**Your goal:** In the records below, output everything from the line containing "The width and height of the screenshot is (910, 1155)." down to the line containing "Image resolution: width=1426", both included, without changing a character.

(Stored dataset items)
━━━

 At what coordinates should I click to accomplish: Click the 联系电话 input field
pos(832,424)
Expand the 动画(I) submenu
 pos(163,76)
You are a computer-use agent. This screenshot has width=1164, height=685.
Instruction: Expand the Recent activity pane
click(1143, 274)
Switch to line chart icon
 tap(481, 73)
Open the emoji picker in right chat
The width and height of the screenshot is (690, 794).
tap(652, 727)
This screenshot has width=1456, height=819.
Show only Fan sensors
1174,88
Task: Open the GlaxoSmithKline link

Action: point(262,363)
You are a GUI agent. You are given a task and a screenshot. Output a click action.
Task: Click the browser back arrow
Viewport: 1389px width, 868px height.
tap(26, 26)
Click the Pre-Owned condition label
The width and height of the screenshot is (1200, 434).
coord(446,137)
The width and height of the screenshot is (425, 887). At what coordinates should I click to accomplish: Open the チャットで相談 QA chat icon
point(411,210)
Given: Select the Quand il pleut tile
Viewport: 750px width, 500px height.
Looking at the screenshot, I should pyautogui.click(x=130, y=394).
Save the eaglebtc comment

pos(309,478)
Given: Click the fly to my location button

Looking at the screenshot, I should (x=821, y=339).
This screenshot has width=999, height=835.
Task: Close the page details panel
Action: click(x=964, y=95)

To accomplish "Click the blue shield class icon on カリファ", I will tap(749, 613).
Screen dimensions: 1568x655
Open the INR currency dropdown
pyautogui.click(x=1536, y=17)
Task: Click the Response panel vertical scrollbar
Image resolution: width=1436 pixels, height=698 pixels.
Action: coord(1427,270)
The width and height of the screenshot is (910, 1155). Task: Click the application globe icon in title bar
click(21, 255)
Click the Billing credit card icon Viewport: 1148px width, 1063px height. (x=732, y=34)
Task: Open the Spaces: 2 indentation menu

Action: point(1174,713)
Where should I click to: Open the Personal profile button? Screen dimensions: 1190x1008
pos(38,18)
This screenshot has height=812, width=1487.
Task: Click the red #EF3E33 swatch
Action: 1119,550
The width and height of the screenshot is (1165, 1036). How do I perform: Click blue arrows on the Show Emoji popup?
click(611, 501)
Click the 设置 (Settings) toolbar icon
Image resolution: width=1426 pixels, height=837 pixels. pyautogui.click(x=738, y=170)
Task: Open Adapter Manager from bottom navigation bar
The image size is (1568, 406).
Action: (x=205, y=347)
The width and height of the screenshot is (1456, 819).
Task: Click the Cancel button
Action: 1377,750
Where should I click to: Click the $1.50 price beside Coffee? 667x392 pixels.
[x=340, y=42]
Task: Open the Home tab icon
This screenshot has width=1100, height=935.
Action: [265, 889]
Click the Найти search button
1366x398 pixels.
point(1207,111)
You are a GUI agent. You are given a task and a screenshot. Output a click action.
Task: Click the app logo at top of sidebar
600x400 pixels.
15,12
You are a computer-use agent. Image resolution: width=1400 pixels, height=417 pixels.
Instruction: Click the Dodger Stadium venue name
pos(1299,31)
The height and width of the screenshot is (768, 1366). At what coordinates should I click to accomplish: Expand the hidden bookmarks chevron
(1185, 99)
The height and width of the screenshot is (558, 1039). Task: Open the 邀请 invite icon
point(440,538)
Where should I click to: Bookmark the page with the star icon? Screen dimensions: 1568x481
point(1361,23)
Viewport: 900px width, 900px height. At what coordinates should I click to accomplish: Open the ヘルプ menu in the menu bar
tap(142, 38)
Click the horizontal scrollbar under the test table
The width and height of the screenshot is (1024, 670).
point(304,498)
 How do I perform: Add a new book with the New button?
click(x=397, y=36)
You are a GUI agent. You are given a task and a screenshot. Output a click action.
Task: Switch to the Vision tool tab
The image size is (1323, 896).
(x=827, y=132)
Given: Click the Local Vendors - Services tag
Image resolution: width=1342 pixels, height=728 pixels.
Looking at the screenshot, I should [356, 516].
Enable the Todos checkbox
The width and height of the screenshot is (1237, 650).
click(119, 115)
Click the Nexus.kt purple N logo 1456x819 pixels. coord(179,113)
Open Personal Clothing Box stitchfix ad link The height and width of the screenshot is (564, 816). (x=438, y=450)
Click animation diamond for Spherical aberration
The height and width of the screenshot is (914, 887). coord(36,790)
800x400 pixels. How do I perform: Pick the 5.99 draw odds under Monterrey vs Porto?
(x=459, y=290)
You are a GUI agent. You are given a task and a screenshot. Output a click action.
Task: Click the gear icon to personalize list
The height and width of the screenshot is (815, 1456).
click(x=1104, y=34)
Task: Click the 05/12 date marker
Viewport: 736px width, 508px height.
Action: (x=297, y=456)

━━━

**The answer:**
The width and height of the screenshot is (910, 1155). Task: Click the application globe icon in title bar
click(21, 255)
Click the Billing credit card icon Viewport: 1148px width, 1063px height. (x=732, y=34)
Task: Open the Spaces: 2 indentation menu

Action: point(1174,713)
Where should I click to: Open the Personal profile button? Screen dimensions: 1190x1008
pos(38,18)
This screenshot has height=812, width=1487.
Task: Click the red #EF3E33 swatch
Action: 1119,550
The width and height of the screenshot is (1165, 1036). How do I perform: Click blue arrows on the Show Emoji popup?
click(611, 501)
Click the 设置 (Settings) toolbar icon
Image resolution: width=1426 pixels, height=837 pixels. pyautogui.click(x=738, y=170)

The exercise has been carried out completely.